**Supplied records:**
>>>>

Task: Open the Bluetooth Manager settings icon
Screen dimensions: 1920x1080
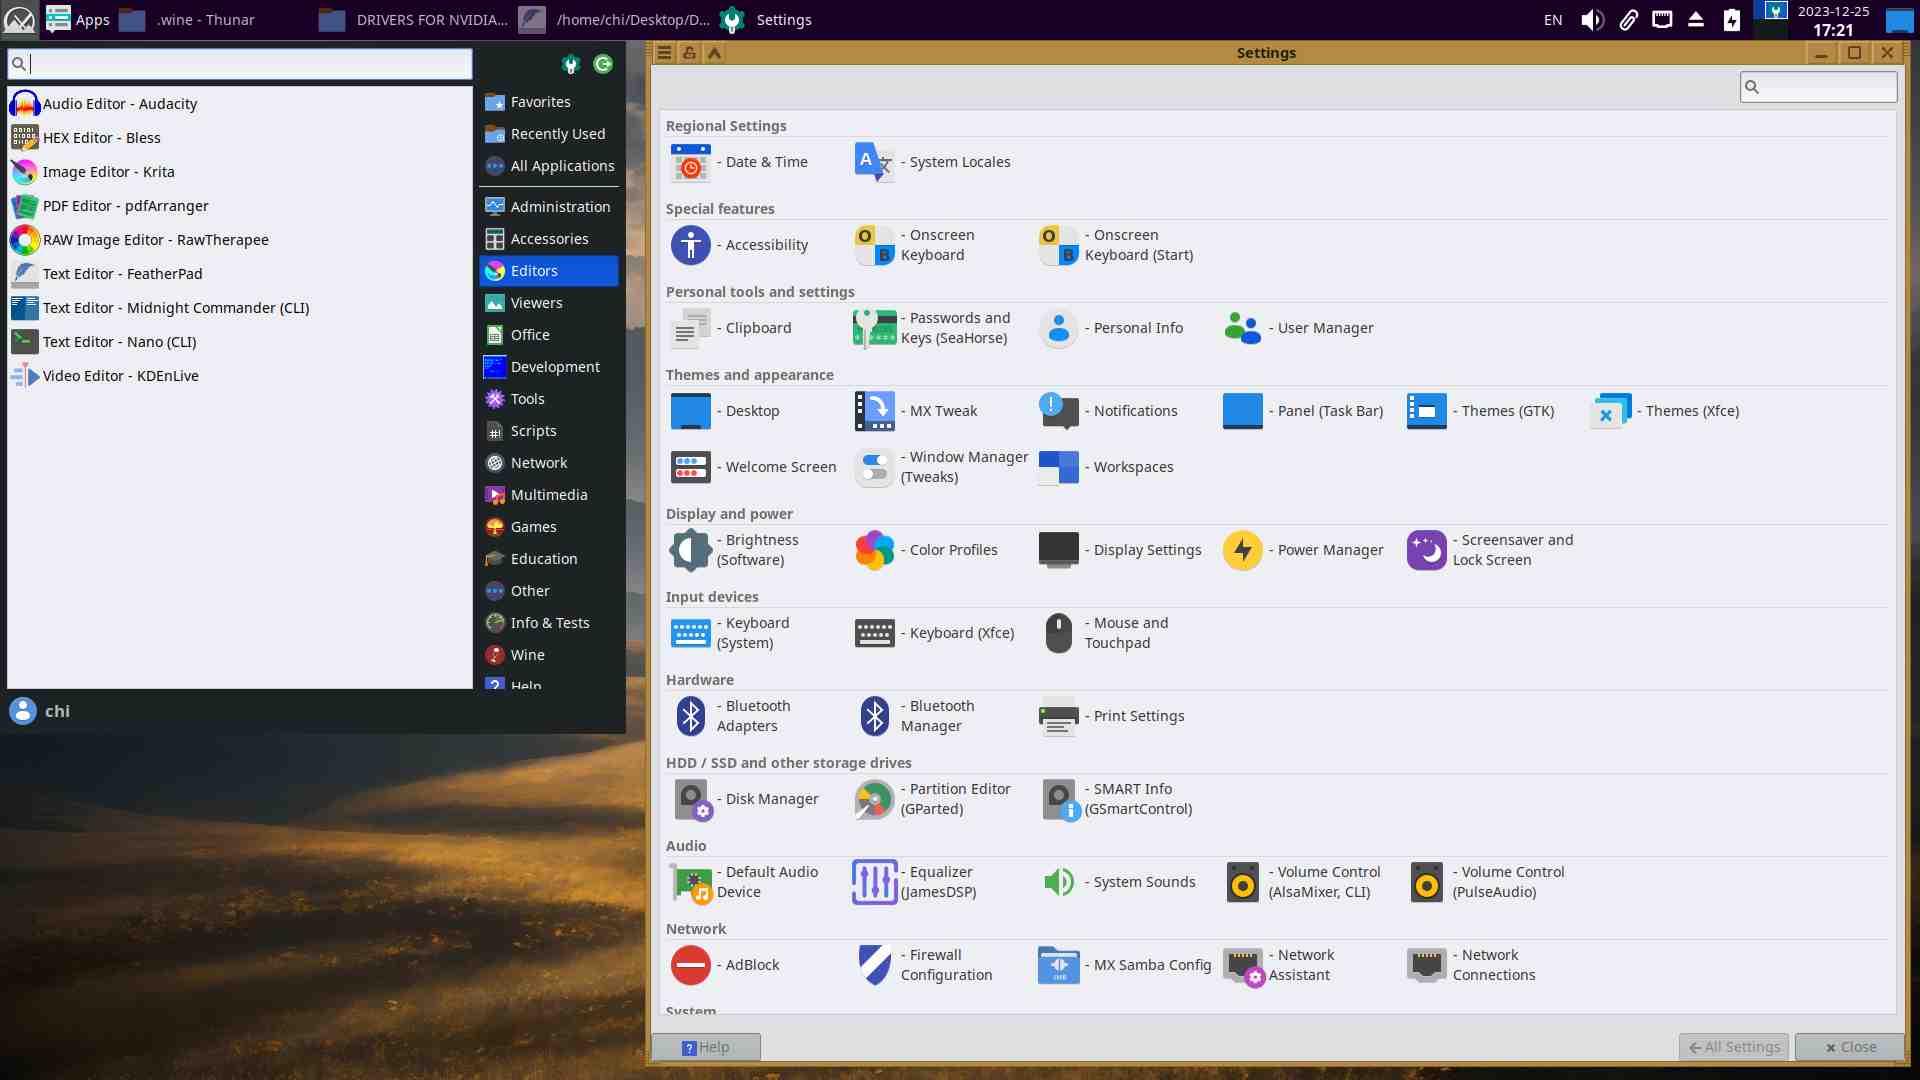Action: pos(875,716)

<<<<
>>>>

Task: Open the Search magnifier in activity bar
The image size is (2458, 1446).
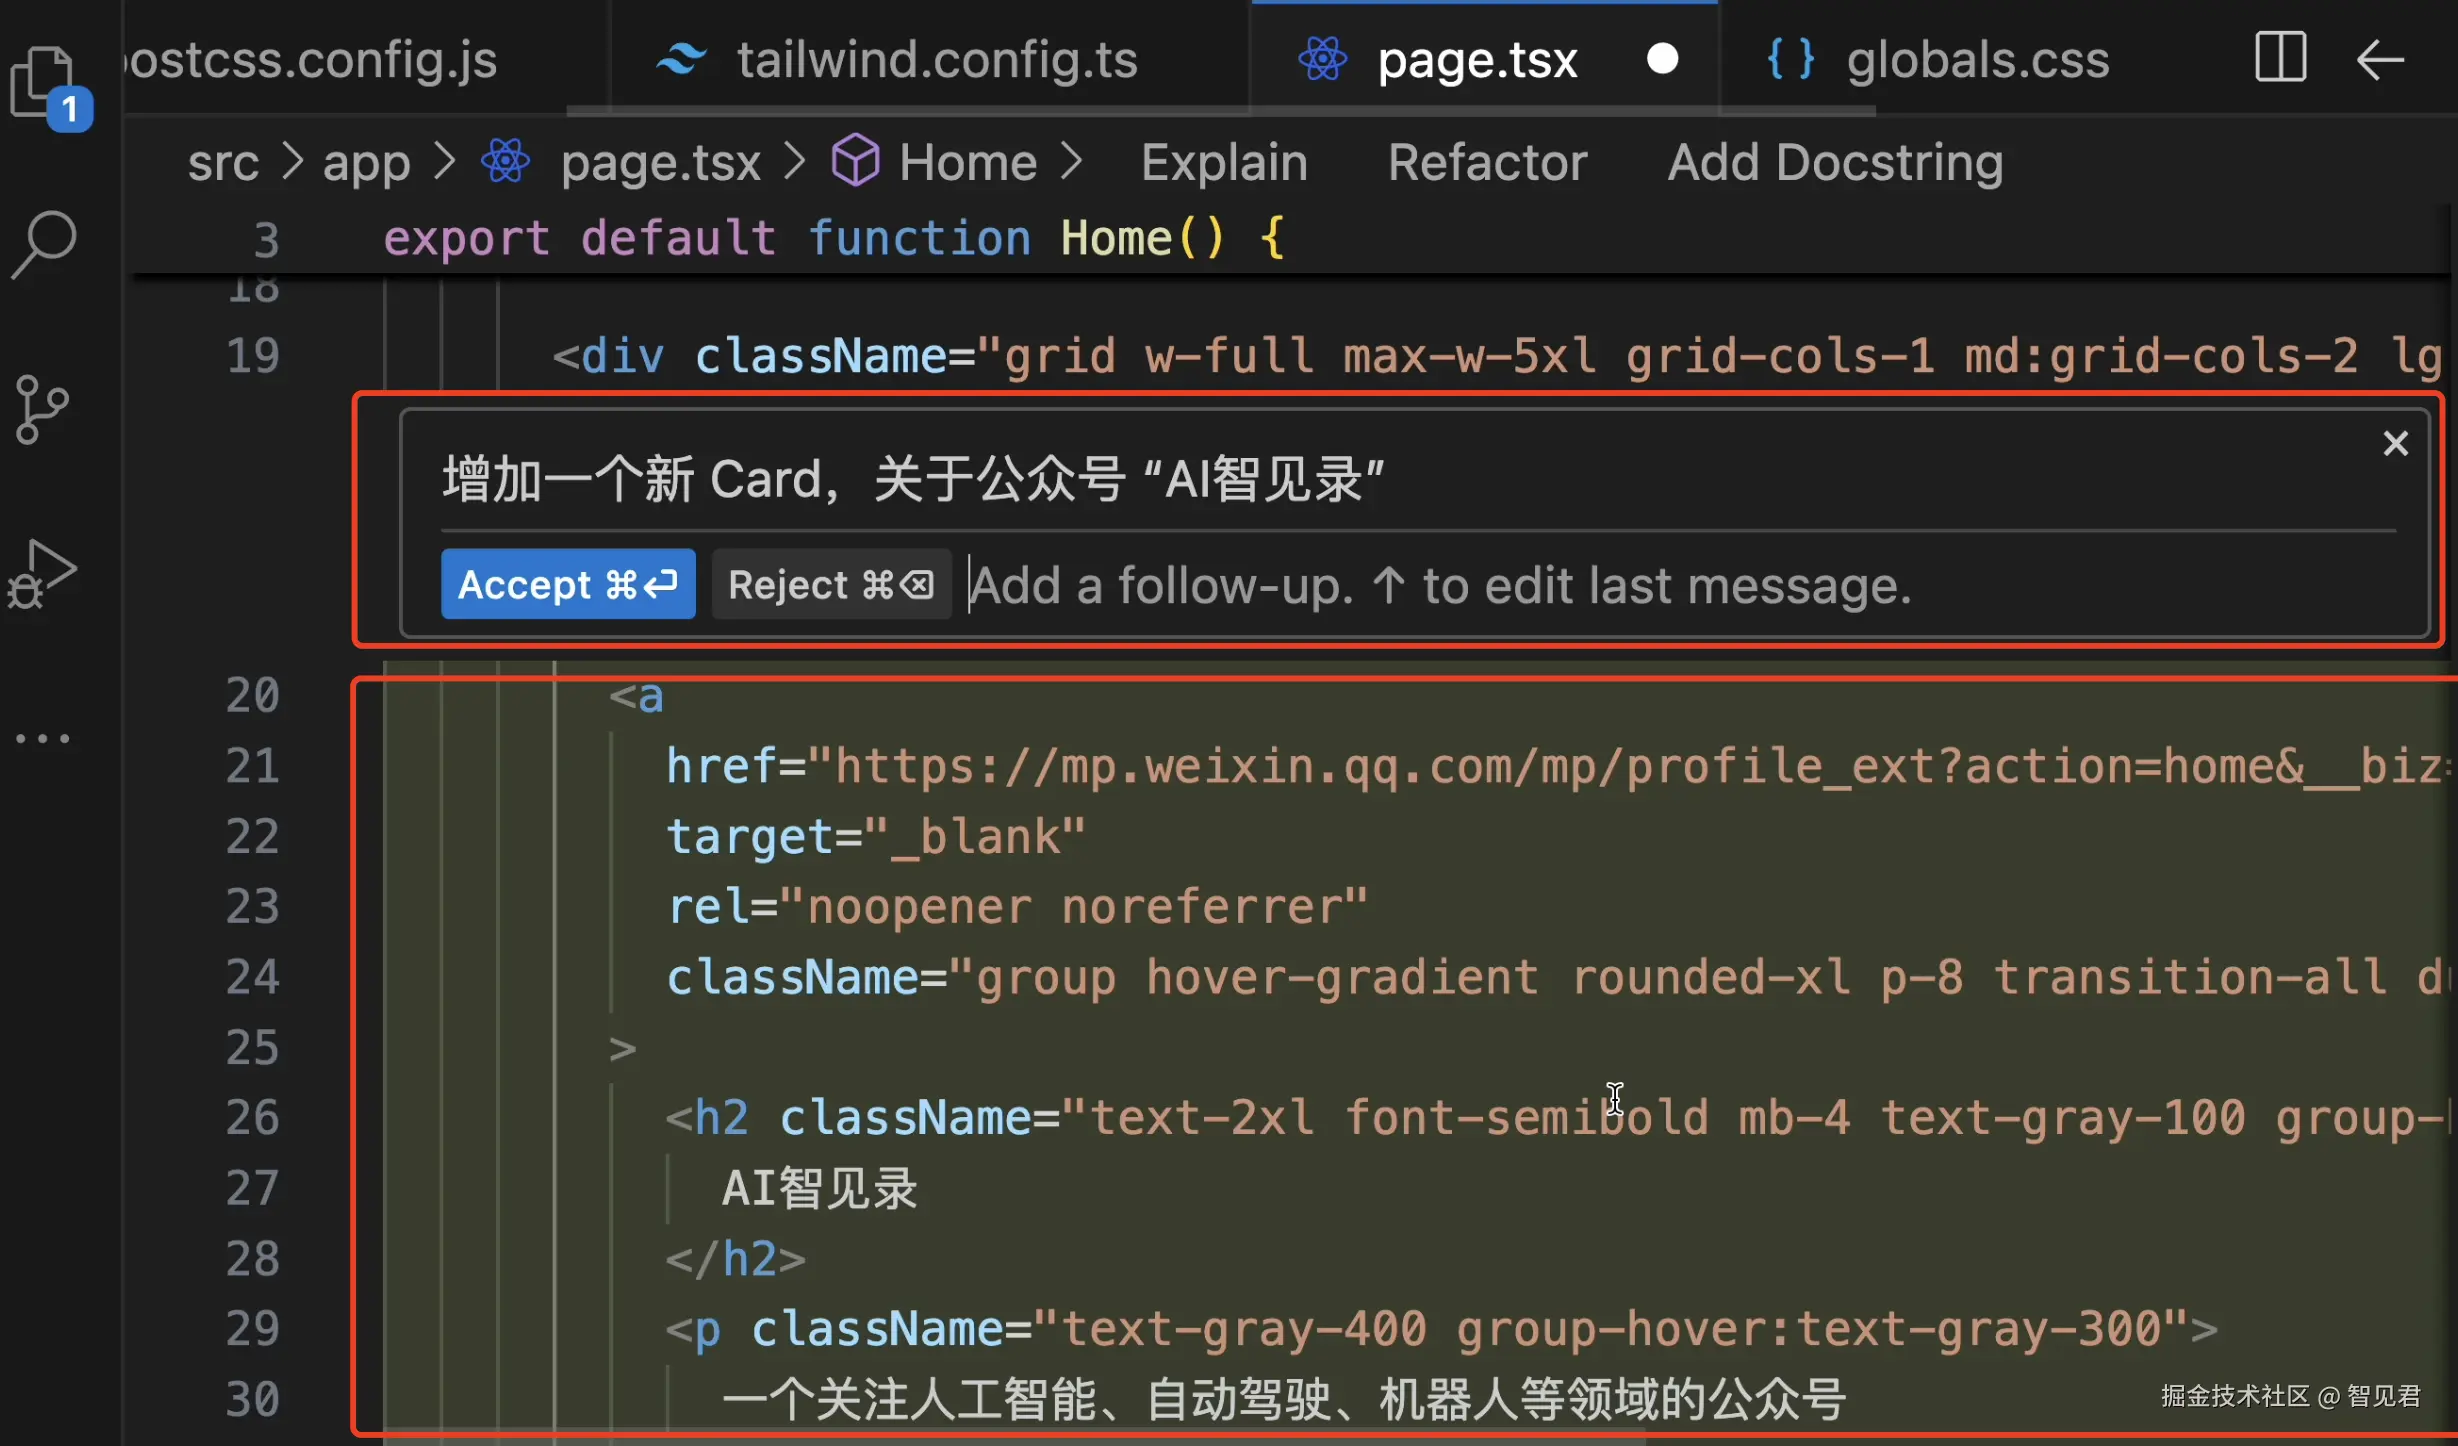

<<<<
>>>>

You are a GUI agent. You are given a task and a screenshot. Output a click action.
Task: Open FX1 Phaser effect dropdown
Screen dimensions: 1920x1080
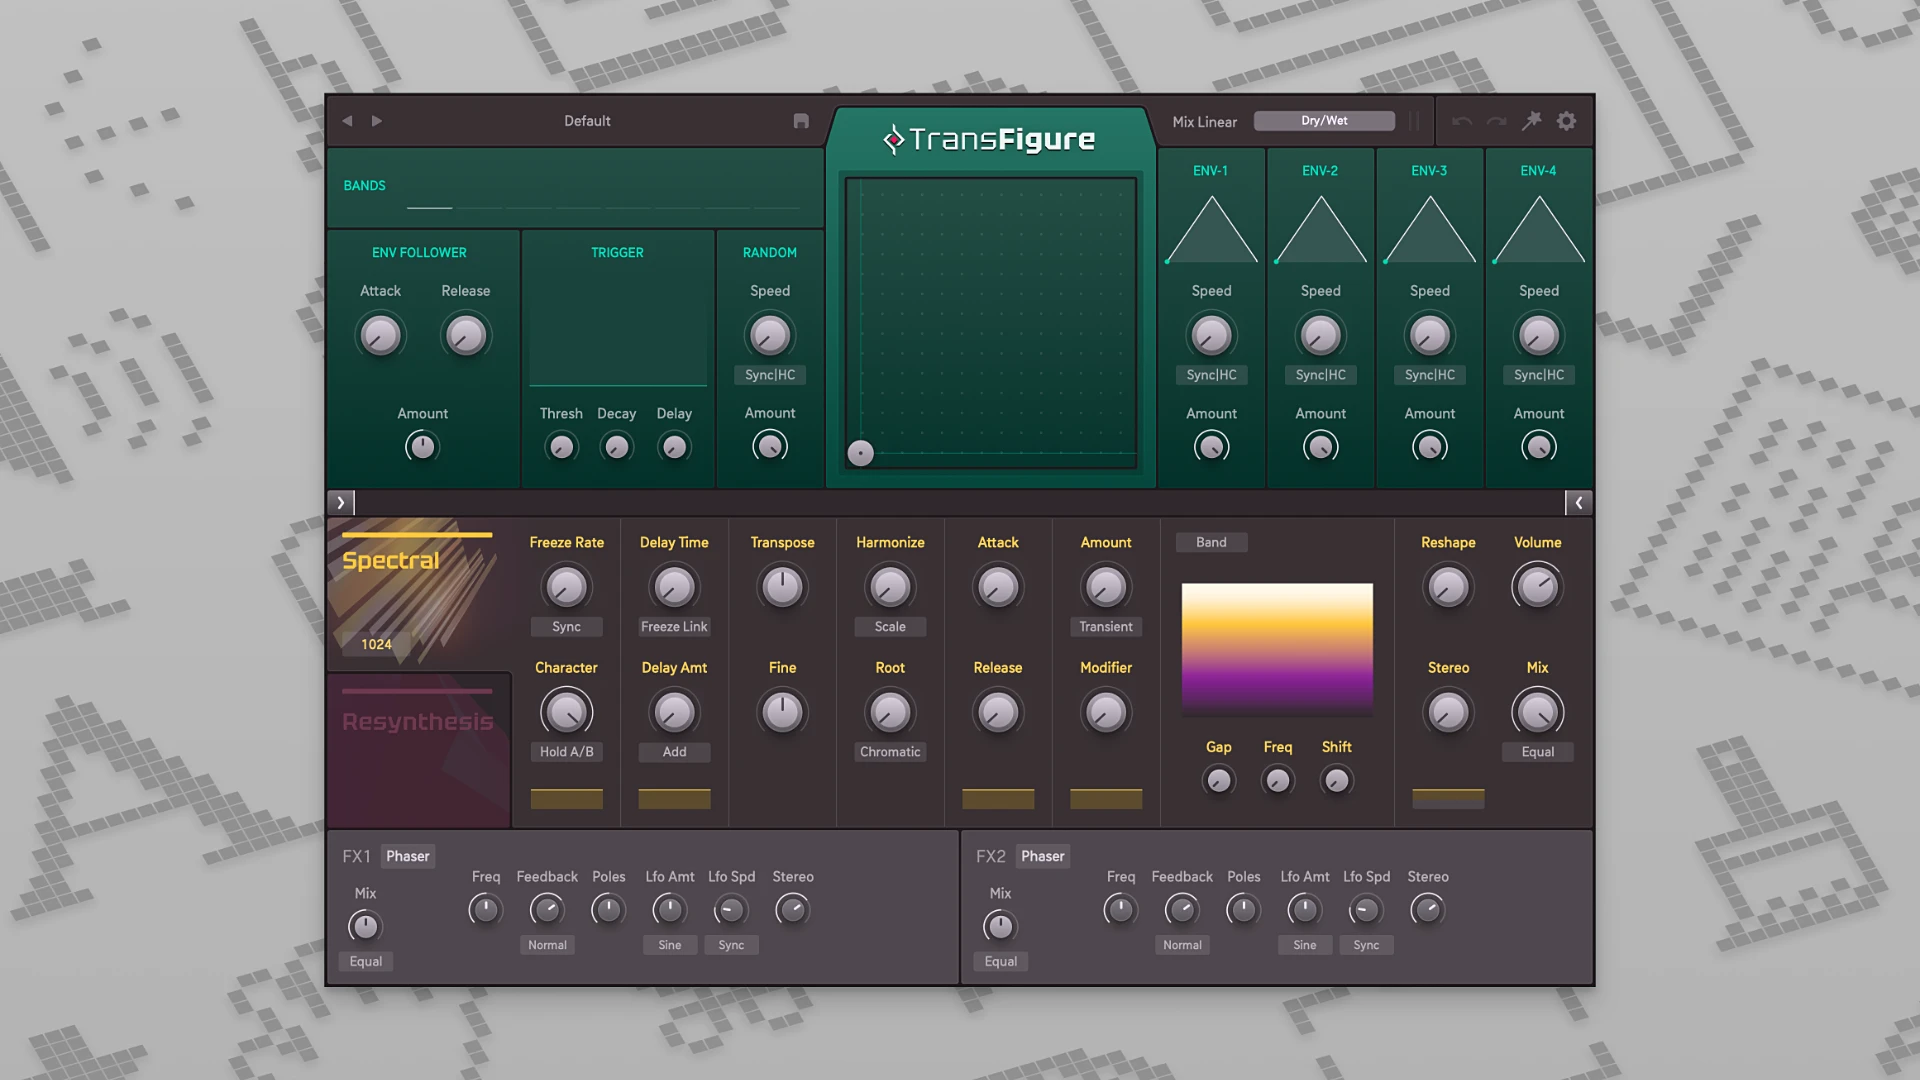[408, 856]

<<<<

**Your task:** Select and copy each line from the data that includes the word "Open".

**Task solution:**
Task: Open the Bluetooth Manager settings icon
Task: Open the Search magnifier in activity bar
Task: Open FX1 Phaser effect dropdown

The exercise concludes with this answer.